§ **What this task involves**: Transcribe exactly the line that contains "The width and height of the screenshot is (1610, 651)." and every line after it through the end of the records, with nothing else.
§ §
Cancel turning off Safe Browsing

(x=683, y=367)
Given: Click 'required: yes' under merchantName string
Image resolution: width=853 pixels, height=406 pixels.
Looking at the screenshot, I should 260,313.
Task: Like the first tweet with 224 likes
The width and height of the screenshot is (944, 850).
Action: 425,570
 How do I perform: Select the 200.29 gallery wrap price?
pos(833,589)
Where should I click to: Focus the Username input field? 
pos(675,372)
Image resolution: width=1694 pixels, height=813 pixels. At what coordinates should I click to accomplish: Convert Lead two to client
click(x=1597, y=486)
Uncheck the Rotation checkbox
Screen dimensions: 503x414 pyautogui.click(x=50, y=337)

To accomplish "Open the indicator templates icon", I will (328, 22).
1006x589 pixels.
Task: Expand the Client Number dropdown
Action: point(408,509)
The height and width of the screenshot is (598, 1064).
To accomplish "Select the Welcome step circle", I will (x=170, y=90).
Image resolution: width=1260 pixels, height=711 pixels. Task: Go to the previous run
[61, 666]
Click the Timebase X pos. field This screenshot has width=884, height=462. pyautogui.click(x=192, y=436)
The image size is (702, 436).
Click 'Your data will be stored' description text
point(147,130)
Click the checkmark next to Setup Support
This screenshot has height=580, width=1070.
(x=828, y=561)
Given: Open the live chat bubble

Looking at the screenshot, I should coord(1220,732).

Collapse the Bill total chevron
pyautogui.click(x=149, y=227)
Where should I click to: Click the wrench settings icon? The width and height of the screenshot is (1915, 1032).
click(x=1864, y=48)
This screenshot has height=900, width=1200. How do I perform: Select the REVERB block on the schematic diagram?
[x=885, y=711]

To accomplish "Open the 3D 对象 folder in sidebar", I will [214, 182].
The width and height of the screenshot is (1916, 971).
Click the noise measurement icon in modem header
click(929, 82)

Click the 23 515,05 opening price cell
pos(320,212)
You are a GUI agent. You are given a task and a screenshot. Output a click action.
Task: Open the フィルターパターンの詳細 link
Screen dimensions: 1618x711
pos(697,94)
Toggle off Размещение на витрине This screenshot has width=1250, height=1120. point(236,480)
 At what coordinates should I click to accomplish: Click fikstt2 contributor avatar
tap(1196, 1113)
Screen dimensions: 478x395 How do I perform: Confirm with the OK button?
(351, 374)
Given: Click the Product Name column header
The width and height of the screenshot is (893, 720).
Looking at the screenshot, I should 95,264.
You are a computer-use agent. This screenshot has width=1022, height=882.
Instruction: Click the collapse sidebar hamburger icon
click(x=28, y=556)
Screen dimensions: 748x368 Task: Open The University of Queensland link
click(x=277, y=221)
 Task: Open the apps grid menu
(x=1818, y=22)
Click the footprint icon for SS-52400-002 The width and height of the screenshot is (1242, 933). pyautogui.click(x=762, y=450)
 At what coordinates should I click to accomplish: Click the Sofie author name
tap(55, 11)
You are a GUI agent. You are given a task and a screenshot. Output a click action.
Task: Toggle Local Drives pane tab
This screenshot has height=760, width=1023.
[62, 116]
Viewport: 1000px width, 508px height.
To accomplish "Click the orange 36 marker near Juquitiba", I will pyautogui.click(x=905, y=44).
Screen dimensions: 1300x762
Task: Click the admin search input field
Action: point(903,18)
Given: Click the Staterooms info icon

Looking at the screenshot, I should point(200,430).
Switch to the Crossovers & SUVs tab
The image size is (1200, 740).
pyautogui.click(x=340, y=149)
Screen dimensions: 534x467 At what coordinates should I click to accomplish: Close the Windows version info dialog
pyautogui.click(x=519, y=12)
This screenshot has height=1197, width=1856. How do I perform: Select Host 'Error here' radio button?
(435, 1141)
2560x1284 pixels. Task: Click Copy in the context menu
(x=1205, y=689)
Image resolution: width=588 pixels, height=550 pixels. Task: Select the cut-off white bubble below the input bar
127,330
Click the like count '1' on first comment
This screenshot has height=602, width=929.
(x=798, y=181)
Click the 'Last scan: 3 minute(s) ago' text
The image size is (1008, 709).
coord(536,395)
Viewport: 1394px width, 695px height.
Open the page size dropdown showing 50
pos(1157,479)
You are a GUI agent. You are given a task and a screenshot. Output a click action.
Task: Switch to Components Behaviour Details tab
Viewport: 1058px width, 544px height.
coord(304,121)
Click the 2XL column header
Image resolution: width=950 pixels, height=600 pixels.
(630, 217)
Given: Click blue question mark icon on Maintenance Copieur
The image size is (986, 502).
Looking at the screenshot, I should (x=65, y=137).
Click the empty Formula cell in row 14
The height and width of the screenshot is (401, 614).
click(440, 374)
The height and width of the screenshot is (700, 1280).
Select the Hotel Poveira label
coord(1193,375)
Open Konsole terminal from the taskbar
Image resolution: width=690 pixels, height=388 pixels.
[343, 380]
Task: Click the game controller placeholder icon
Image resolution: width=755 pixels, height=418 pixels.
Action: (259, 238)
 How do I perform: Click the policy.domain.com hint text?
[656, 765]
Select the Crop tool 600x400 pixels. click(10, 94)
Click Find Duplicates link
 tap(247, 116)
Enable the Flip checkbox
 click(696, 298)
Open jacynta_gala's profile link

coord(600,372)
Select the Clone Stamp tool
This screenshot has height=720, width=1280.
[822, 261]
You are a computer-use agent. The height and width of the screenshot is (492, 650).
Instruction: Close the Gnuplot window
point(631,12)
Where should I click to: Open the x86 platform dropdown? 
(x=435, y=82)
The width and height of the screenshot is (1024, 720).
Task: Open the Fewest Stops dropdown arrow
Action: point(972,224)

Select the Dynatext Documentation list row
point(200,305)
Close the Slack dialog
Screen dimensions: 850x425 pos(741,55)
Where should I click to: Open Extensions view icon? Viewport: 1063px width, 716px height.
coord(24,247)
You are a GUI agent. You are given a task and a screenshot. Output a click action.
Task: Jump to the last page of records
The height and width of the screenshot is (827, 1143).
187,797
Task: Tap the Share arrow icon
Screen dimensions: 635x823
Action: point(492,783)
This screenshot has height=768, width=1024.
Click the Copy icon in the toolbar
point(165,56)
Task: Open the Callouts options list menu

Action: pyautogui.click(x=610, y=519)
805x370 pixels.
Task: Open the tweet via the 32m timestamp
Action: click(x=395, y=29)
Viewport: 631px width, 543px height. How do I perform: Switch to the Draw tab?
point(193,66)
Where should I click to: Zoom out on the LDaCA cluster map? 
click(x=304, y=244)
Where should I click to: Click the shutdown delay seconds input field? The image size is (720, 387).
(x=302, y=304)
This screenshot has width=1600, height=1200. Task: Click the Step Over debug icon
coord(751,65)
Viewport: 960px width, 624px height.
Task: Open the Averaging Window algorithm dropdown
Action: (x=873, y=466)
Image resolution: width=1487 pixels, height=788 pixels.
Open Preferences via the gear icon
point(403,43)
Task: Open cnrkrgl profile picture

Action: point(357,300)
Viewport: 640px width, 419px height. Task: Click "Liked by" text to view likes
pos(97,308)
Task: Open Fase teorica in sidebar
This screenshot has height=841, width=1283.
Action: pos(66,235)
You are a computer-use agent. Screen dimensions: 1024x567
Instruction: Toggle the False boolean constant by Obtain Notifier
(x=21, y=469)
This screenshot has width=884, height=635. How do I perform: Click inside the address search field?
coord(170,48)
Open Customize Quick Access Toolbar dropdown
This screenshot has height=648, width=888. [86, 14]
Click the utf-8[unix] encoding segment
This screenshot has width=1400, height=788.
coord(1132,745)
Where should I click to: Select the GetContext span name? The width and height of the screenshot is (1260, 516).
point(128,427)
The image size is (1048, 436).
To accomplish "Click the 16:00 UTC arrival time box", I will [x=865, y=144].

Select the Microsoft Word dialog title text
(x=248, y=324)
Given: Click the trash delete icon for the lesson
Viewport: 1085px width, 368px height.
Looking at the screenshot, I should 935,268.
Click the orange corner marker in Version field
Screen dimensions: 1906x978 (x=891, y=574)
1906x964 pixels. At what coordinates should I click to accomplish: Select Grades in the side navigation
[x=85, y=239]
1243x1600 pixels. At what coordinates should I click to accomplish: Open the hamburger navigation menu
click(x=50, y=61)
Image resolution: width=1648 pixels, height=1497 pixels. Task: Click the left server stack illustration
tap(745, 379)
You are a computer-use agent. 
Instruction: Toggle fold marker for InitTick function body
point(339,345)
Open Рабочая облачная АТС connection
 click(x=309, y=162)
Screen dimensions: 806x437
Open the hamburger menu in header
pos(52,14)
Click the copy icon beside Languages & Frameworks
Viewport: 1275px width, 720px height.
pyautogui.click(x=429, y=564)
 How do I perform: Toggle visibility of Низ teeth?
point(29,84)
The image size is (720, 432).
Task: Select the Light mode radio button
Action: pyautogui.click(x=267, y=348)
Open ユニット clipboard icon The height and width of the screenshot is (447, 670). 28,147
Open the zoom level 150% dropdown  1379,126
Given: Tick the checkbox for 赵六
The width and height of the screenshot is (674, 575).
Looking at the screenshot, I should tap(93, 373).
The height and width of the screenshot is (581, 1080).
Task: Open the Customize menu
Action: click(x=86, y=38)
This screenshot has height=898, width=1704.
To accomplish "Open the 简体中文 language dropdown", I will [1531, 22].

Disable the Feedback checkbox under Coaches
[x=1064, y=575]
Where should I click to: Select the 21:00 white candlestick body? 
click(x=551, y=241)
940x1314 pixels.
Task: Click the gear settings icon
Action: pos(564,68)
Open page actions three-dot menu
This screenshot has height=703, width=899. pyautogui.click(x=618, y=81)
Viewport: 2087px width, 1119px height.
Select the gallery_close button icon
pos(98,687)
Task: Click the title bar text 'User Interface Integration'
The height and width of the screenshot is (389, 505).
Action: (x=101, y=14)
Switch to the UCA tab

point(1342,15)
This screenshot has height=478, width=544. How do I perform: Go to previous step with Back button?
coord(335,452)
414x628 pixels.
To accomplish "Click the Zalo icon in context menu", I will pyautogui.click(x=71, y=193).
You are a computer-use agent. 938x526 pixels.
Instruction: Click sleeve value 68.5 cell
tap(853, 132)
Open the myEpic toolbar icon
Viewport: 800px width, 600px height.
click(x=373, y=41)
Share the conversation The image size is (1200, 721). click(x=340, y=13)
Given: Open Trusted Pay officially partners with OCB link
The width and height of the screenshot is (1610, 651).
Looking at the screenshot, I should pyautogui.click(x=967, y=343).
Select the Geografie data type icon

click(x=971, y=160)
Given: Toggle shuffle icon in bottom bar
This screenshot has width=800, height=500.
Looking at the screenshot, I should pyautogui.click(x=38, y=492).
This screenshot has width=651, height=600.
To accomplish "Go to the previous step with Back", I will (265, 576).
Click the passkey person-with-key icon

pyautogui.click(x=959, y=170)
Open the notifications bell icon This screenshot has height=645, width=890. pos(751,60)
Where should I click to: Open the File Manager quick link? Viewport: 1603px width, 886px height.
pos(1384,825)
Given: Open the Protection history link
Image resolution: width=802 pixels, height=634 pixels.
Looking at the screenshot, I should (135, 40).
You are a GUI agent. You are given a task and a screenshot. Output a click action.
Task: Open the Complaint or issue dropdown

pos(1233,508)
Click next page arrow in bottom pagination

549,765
§ §
§ **Result of this exercise**:
The width and height of the screenshot is (1610, 651).
Looking at the screenshot, I should pyautogui.click(x=967, y=343).
Select the Geografie data type icon

click(x=971, y=160)
Given: Toggle shuffle icon in bottom bar
This screenshot has width=800, height=500.
Looking at the screenshot, I should pyautogui.click(x=38, y=492).
This screenshot has width=651, height=600.
To accomplish "Go to the previous step with Back", I will (265, 576).
Click the passkey person-with-key icon

pyautogui.click(x=959, y=170)
Open the notifications bell icon This screenshot has height=645, width=890. pos(751,60)
Where should I click to: Open the File Manager quick link? Viewport: 1603px width, 886px height.
pos(1384,825)
Given: Open the Protection history link
Image resolution: width=802 pixels, height=634 pixels.
Looking at the screenshot, I should (135, 40).
You are a GUI agent. You are given a task and a screenshot. Output a click action.
Task: Open the Complaint or issue dropdown

pos(1233,508)
Click next page arrow in bottom pagination

549,765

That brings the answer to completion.